Il est regrettable que des consignes dont l'objet consiste à protéger les plus vulnérables contre l'exposition au risque de contamination, conduisent en définitive à porter atteinte à leurs droits.
Au sujet de l'obligation du port du masque à partir de l'âge de six ans, le défenseur des droits rappelle la nécessité de veiller aux répercussions de la mesure sur la santé physique et psychique des enfants. Nous invitons de plus à tenir compte des difficultés propres à certains enfants, qu'elles soient liées à leur état de santé ou à leur handicap.
Conçus à l'origine pour les enfants handicapés, les masques inclusifs semblent devoir être utiles à l'ensemble des enfants. Il me paraît difficile que des enfants de cours préparatoire apprennent à lire et à écrire en présence d'un enseignant qui ne disposerait pas de ce type de masque. Dès la rentrée scolaire, l'équipement des enseignants en masques inclusifs aurait dû constituer une priorité, particulièrement en petite section et au cours préparatoire.

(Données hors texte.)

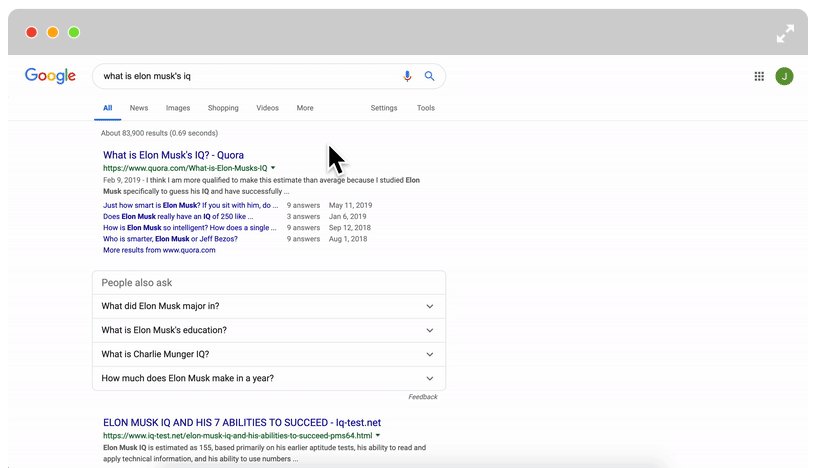Open dropdown arrow beside iq-test.net URL
The image size is (818, 468).
377,436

Avant la formulation de mes propositions, j'évoquerai un dernier point. Il concerne les situations de violences.
Lors du confinement, le risque de violence s'est aggravé, tant en milieu familial que dans les institutions. Concomitamment, les possibilités de repérage et de protection des enfants devenaient moins nombreuses, du fait notamment de la fermeture des écoles et de la rupture des suivis médicaux.

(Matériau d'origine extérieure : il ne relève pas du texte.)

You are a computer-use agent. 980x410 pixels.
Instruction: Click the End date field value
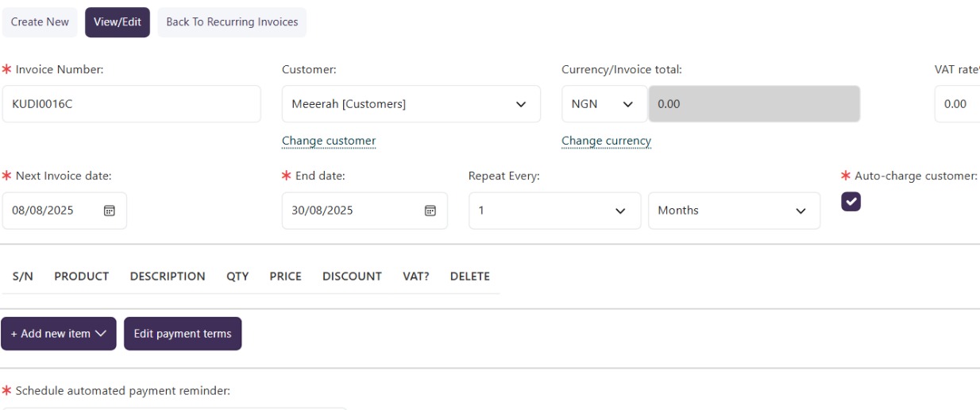[x=322, y=211]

Dès le début du confinement, le défenseur des droits a rappelé sur son site en ligne l'importance de signaler au numéro d'appel 119 toute situation inquiétante qui impliquerait un enfant.
S'agissant des enfants confiés à l'aide sociale, nous avons été alertés sur la suppression presque généralisée des droits de visite et d'hébergement des parents. Dans certains départements, elle est intervenue sans décision judiciaire individuelle.
Le défenseur des droits se mobilise tout particulièrement contre les violences institutionnelles faites aux enfants. C'est la raison pour laquelle j'ai tenu à ce que M. Éric Delemare soit aujourd'hui présent à mes côtés. Le rapport annuel de 2019 sur les droits de l'enfant se consacre à ces violences.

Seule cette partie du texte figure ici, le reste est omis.